Goal: we will instead achieve rollups that do not need to roll-back the chain and inherit it’s security. They are also somewhat more flexible w.r.t. to EVM modifications. k-of-n story is unbundled from client diversity. This is also possible in near-term, and not after the snarkification of mainnet - and can serve as a playground for future mainnet snarkification.

This is also far closer to "execution shard" story because the block execution proposer technically doesn't need to run the nodes for all the rollups. It can, but it is not forced to. Difference with execution shard is that these are still largely independent entities which can have their own bells and whistles as long as they comply to some common interface.

  1. EXECUTE is added and always represents direct (non-SNARK) evaluation.
  2. Rollup can define it’s own proof systems.
  3. If a proof of two different states is obtained, the rollup goes into “inquisitive“ mode (exact policy can be for example for each proof system that we have 2 contradicting answers we kick it, if no proof systems left or the remaining disagree, go into inquisitive mode).
  4. In inquisitive mode, the rollup keeps running by using EXECUTE opcode (i.e. it basically “falls off“ into L1).
  5. This minimal set of assumptions (only having EXECUTE and nothing else) already allows us to avoid security committees.

Technically, there is also a risk of proof system being simultaneously incomplete and unsound - i.e. not being able to make a correct state transition. However, making sure that the system is complete is a tractable problem for formal verification (need to formally validate that it is always possible to make a proof for any correct EVM state transition). Soundness bugs are far subtler and are also far more common.
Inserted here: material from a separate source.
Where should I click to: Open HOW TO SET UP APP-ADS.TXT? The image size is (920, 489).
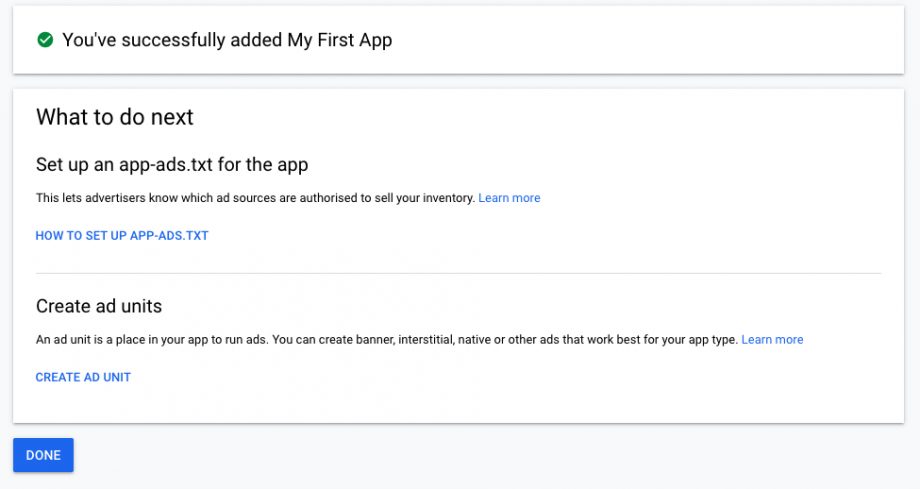point(122,236)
There is another important distinction - in order to motivate timely proving, we need many more actors making a proof in the “default“ scenario (i.e. if only execution proposer makes a proof by default, we might not be able to challenge it in time). Ideally, this should be done by some sort of proof market (done by nodes monitoring a particular “execution shard”, aka nodes of a particular rollup) - and alternative is tolerating a 1-block mainnet rollback if this happens.

In my opinion, this achieves the same goal with much lesser involvement - we only need EXECUTE opcode, and enshrined verifiers (to distribute proofs offchain).
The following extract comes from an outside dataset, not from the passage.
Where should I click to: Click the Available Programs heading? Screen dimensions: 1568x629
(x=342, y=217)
Separately, I think that enshrined verifiers for popular STARKs and SNARKs is a good idea anyway - this can be implemented as VERIFYk opcode which tells that there was a proof of something, but it was distributed offchain, and only outputs of the proof are present. This is also naturally in line with enshrined universal proof aggregators, i.e. block producer can actually aggregate all the proofs in a single block.

There is no need to worry about the need of picking winners - just pick STARKs and SNARKs for most popular fields, and let the rollup wrap their specific proof system in their favorite target.

Another curious possibility is the idea of non-full EVM equivalence (after all, we want rollups to be playground for new stuff). Techincally, rollup can both ban particular opcodes (i.e. use a subset of EVM), and can also add it’s own opcodes as long as they also have a reference implementation in EVM (for the inquisitive mode).

Some of these ideas transfer also to the SNARK-ed mainnet (with the exception that instead of going inquisitive light clients will just stall until the hardfork).